Die Umgestaltung des Raums
    Äußerst bedeutungsvoll war auch die Umgestaltung des Raums durch das Christentum, und wie bei der Zeitmessung erfassten die Veränderungen den gesamten Raum des westlichen Europa. Das prägende Merkmal dieser neuen Organisation bestand in der Einteilung in Diözesen, auch wenn deren Gebiet erst langsam genauer abgesteckt wurden. Darüber hinaus entstanden Netze, die bestimmte Punkte oder Regionen miteinander verbanden. Der Reliquienkult förderte das Ansehen solcher Orte, die berühmte Reliquien beherbergten, so etwa Tours, wo die Gebeine des hl. Martin lagen, besonders aber Rom mit den Gräbern der Apostel Petrus und Paulus. Des Weiteren brachte die Reliquienverehrung Pilgerfahrten hervor, bei denen die verschiedenen Bevölkerungsgruppen des Abendlands untereinander Kontakt aufnahmen, die aber vor allem in Etappen organisiert waren und ein regelrechtes Netzwerk bildeten. Beziehungen entstanden auch zwischen den Mönchsorden. Im 7. Jahrhundert beispielsweise gründete der Abt von Saint-Aignan d’Orléans das Kloster Fleury-sur-Loire, das eine der beliebtesten Wallfahrtsstätten wurde, nachdem die infolge der Langobardeninvasion auf dem Monte Cassino in Süditalien verbliebenen Gebeine des hl. Benedikt zurückgeholt wordenwaren. Im späteren Mittelalter sollte dieses Netzwerk noch größere Bedeutung gewinnen.

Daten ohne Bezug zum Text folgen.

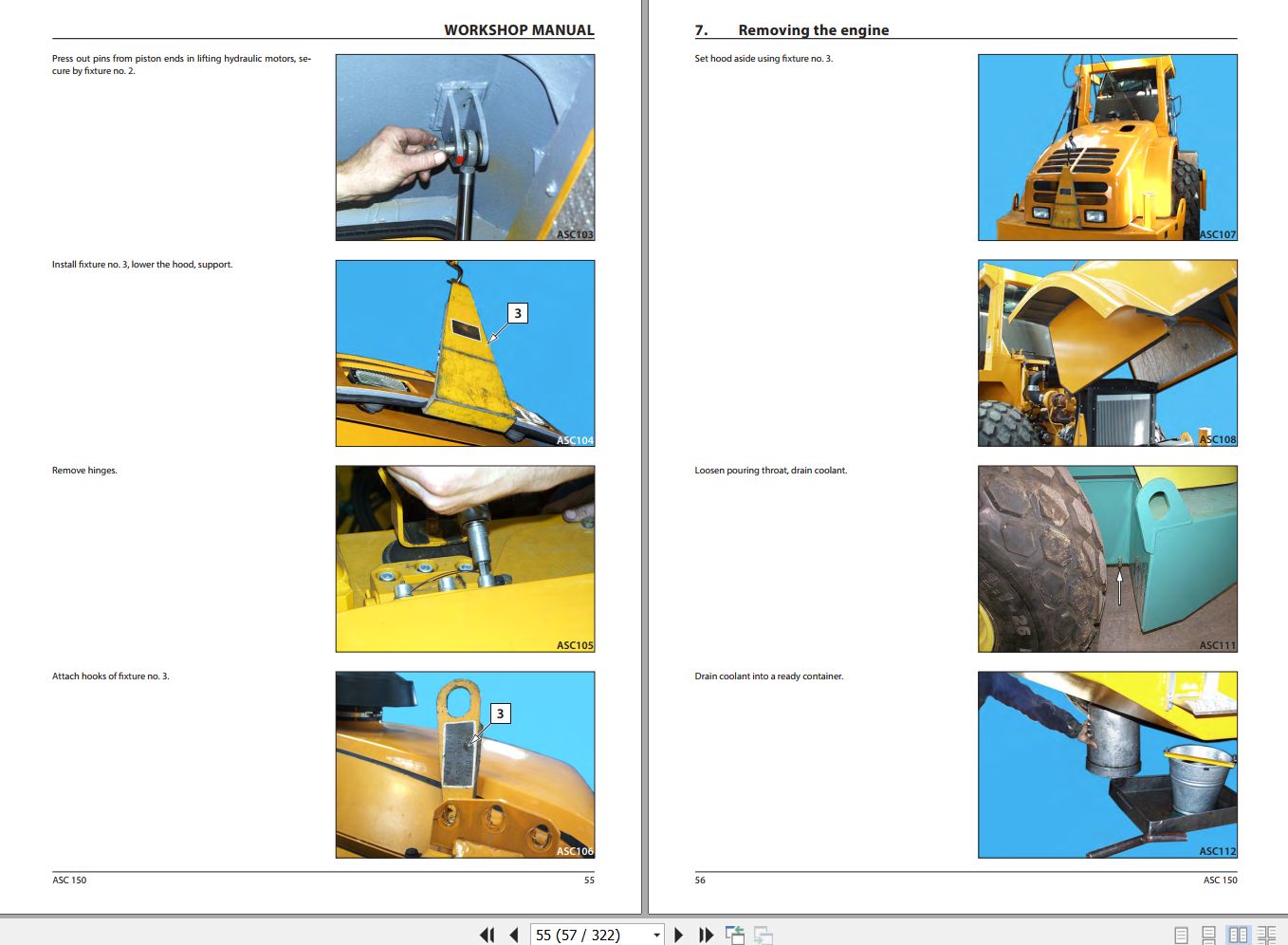Select the heading Removing the engine
The height and width of the screenshot is (945, 1288).
pos(813,29)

Zwei abstoßende Pole: Byzanz und der Islam. Die Entscheidung für die Bilder
    Kommen wir nun auf zwei negative Ereignisse zurück, die bei der Entwicklung Europas zwischen dem 7. und dem 14. Jahrhundert eine wesentliche Rolle gespielt haben. Die Ausbildung oder jedenfalls Konsolidierung einer religiösen oder nationalen Identität erfolgt auch innerhalb eines Konflikts, eines Gegensatzes. Der Andere, erst recht der Widersacher oder Feind, stiftet die Identität.